Thai Coconut Pumpkin Ketchup Penn Cove Mussels

Serving Size: 6


2 pounds penn cove mussels
2 tablespoons thai fish sauce
2 cans coconut milk
2 tablespoons fresh ginger, finely chopped
2 tablespoons red thai chilies, thinly sliced
½ cup Skillet Thai Coconut Pumpkin Ketchup
cilantro, freshly chopped


To prepare the mussels, begin by removing the “beards” (byssal threads), wait an hour before cooking to remove the mussel beards by giving them a sharp pull toward the pointed tips of the mussels. Rinse the mussels under cold water before cooking, and then set aside to drain. Check to ensure the mussels are all alive. If they will not close after a light squeezing or have a broken shell please discard.
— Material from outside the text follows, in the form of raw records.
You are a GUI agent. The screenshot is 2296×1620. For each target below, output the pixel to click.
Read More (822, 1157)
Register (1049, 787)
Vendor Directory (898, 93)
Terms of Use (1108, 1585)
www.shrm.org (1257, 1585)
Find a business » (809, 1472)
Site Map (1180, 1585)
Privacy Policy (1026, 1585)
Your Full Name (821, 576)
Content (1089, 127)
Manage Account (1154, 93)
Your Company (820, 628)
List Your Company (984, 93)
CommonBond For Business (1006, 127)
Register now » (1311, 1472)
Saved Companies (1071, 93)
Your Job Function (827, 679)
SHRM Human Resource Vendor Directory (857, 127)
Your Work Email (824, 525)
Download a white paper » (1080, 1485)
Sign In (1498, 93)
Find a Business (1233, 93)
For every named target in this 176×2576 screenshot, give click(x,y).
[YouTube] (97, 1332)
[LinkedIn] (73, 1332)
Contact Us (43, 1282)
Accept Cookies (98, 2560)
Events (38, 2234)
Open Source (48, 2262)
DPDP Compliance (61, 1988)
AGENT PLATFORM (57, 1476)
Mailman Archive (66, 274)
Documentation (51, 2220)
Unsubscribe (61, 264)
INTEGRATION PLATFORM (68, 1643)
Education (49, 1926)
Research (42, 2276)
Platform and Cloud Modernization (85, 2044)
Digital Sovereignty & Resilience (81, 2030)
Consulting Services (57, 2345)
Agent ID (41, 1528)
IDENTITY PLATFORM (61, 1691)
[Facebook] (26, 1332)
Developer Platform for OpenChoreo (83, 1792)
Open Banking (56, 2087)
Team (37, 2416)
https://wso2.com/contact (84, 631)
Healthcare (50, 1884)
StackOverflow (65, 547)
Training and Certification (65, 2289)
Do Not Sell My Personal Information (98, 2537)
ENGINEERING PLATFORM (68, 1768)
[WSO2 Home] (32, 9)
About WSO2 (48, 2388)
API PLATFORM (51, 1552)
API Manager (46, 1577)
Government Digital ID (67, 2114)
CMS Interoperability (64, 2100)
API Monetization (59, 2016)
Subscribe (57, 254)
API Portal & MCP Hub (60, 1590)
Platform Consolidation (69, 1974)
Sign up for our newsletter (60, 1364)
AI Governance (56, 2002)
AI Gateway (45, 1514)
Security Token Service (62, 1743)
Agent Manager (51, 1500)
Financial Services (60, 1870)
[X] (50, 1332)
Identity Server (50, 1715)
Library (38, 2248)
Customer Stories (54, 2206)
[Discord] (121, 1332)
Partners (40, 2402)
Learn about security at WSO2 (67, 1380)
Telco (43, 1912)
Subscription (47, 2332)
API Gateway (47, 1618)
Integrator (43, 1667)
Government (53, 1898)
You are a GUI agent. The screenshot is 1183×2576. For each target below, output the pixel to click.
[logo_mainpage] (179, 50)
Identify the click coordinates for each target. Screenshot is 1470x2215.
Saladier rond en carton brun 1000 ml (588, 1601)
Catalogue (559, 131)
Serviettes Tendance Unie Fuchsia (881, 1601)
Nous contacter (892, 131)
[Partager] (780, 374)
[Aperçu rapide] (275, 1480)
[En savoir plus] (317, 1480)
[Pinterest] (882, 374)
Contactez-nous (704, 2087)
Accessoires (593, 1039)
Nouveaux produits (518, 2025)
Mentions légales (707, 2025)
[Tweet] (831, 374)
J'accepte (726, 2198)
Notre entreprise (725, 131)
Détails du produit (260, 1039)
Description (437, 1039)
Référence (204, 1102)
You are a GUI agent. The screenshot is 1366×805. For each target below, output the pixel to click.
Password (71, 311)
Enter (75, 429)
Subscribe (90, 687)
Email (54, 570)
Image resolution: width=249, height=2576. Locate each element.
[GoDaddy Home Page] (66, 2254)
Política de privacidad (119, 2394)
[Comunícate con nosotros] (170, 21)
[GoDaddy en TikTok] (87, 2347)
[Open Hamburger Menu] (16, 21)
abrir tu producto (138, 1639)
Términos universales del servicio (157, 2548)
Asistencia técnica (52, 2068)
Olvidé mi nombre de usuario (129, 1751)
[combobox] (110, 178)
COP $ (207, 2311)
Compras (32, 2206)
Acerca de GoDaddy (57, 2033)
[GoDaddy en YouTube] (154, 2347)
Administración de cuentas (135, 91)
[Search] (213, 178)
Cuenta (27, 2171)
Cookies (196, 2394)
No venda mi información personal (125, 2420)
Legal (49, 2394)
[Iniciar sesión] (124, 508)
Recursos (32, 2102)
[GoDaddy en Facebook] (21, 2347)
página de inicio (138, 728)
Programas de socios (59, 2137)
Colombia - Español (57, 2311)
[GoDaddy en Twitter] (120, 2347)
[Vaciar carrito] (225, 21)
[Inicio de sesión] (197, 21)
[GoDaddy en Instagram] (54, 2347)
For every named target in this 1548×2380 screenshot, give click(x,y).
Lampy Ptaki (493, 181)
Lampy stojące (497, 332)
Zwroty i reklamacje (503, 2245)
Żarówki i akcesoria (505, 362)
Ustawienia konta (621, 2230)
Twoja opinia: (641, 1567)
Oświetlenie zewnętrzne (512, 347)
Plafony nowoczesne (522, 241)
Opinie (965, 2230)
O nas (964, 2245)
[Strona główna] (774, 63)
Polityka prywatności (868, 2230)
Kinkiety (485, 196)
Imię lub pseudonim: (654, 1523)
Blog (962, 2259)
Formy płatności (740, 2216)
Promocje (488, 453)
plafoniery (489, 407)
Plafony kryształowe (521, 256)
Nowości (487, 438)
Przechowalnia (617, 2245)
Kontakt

In a large cast iron skillet, sauté coconut milk, fish sauce, ginger, and thai chilies together on medium high heat. Add cleaned mussels and cook 5-6 minutes or until they open and the flesh is not translucent. Remove mussels with a slotted spoon and place in a decorative bowl for service. Add ½ cup of Thai Coconut Pumpkin Ketchup to the mixture and increase heat to medium high until the sauce has thickened, about 1-2 minutes. Pour sauce over the top of the cooked mussels and garnish with fresh cilantro. Serve immediately.